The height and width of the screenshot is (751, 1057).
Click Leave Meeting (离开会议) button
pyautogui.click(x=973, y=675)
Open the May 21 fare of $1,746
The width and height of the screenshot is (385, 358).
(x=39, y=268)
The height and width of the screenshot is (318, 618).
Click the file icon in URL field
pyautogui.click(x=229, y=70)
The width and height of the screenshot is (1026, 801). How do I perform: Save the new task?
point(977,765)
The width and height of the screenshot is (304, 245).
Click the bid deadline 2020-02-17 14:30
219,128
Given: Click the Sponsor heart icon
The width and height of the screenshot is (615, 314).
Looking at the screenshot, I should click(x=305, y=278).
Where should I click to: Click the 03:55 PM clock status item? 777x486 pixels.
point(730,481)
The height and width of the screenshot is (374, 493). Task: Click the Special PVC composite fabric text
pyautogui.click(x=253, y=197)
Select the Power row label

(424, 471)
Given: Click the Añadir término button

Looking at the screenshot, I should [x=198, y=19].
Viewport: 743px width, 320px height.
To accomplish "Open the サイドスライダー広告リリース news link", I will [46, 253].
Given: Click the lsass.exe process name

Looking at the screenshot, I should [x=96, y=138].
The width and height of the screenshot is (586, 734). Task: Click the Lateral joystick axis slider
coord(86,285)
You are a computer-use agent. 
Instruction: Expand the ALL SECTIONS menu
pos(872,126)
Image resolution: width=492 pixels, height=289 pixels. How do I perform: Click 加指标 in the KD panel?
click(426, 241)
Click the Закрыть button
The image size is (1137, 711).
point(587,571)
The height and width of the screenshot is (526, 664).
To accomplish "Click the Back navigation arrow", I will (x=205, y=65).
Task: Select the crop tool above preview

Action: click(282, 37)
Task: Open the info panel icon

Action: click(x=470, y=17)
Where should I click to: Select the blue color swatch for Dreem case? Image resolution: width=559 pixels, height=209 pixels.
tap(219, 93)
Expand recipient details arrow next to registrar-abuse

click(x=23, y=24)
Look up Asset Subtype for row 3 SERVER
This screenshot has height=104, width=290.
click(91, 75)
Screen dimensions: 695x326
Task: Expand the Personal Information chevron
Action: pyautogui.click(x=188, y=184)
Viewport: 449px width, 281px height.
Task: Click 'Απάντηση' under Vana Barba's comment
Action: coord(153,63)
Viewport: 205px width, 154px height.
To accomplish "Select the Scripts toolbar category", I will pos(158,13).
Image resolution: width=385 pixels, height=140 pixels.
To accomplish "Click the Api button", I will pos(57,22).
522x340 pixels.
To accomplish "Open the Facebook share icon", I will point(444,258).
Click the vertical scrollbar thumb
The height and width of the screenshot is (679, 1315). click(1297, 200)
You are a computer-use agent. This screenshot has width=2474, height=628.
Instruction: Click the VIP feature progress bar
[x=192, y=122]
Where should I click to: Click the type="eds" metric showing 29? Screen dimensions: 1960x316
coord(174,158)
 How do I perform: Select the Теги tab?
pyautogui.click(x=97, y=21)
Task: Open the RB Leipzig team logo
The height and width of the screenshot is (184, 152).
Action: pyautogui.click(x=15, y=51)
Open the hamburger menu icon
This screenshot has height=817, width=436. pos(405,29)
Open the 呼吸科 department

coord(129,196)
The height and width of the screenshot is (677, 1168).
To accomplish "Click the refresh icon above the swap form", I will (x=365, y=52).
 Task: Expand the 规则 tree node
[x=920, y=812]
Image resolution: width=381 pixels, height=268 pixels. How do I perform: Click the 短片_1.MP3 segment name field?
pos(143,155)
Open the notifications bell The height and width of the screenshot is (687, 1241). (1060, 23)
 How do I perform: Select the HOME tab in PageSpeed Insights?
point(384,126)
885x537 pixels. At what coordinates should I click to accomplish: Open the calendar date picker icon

• [WHAT YOU NEED TO DO]:
Output the full listing above without altering a single word.

• [TASK RESPONSE]:
The height and width of the screenshot is (751, 1057).
Click Leave Meeting (离开会议) button
pyautogui.click(x=973, y=675)
Open the May 21 fare of $1,746
The width and height of the screenshot is (385, 358).
(x=39, y=268)
The height and width of the screenshot is (318, 618).
Click the file icon in URL field
pyautogui.click(x=229, y=70)
The width and height of the screenshot is (1026, 801). How do I perform: Save the new task?
point(977,765)
The width and height of the screenshot is (304, 245).
Click the bid deadline 2020-02-17 14:30
219,128
Given: Click the Sponsor heart icon
The width and height of the screenshot is (615, 314).
Looking at the screenshot, I should click(x=305, y=278).
Where should I click to: Click the 03:55 PM clock status item? 777x486 pixels.
point(730,481)
The height and width of the screenshot is (374, 493). Task: Click the Special PVC composite fabric text
pyautogui.click(x=253, y=197)
Select the Power row label

(424, 471)
Given: Click the Añadir término button

Looking at the screenshot, I should [x=198, y=19].
Viewport: 743px width, 320px height.
To accomplish "Open the サイドスライダー広告リリース news link", I will [46, 253].
Given: Click the lsass.exe process name

Looking at the screenshot, I should [x=96, y=138].
The width and height of the screenshot is (586, 734). Task: Click the Lateral joystick axis slider
coord(86,285)
You are a computer-use agent. 
Instruction: Expand the ALL SECTIONS menu
pos(872,126)
Image resolution: width=492 pixels, height=289 pixels. How do I perform: Click 加指标 in the KD panel?
click(426, 241)
Click the Закрыть button
The image size is (1137, 711).
point(587,571)
The height and width of the screenshot is (526, 664).
To accomplish "Click the Back navigation arrow", I will (x=205, y=65).
Task: Select the crop tool above preview

Action: click(282, 37)
Task: Open the info panel icon

Action: click(x=470, y=17)
Where should I click to: Select the blue color swatch for Dreem case? Image resolution: width=559 pixels, height=209 pixels.
tap(219, 93)
Expand recipient details arrow next to registrar-abuse

click(x=23, y=24)
Look up Asset Subtype for row 3 SERVER
This screenshot has height=104, width=290.
click(91, 75)
Screen dimensions: 695x326
Task: Expand the Personal Information chevron
Action: pyautogui.click(x=188, y=184)
Viewport: 449px width, 281px height.
Task: Click 'Απάντηση' under Vana Barba's comment
Action: coord(153,63)
Viewport: 205px width, 154px height.
To accomplish "Select the Scripts toolbar category", I will pos(158,13).
Image resolution: width=385 pixels, height=140 pixels.
To accomplish "Click the Api button", I will pos(57,22).
522x340 pixels.
To accomplish "Open the Facebook share icon", I will point(444,258).
Click the vertical scrollbar thumb
The height and width of the screenshot is (679, 1315). click(1297, 200)
You are a computer-use agent. This screenshot has width=2474, height=628.
Instruction: Click the VIP feature progress bar
[x=192, y=122]
Where should I click to: Click the type="eds" metric showing 29? Screen dimensions: 1960x316
coord(174,158)
 How do I perform: Select the Теги tab?
pyautogui.click(x=97, y=21)
Task: Open the RB Leipzig team logo
The height and width of the screenshot is (184, 152).
Action: pyautogui.click(x=15, y=51)
Open the hamburger menu icon
This screenshot has height=817, width=436. pos(405,29)
Open the 呼吸科 department

coord(129,196)
The height and width of the screenshot is (677, 1168).
To accomplish "Click the refresh icon above the swap form", I will (x=365, y=52).
 Task: Expand the 规则 tree node
[x=920, y=812]
Image resolution: width=381 pixels, height=268 pixels. How do I perform: Click the 短片_1.MP3 segment name field?
pos(143,155)
Open the notifications bell The height and width of the screenshot is (687, 1241). (1060, 23)
 How do I perform: Select the HOME tab in PageSpeed Insights?
point(384,126)
885x537 pixels. At what coordinates should I click to accomplish: Open the calendar date picker icon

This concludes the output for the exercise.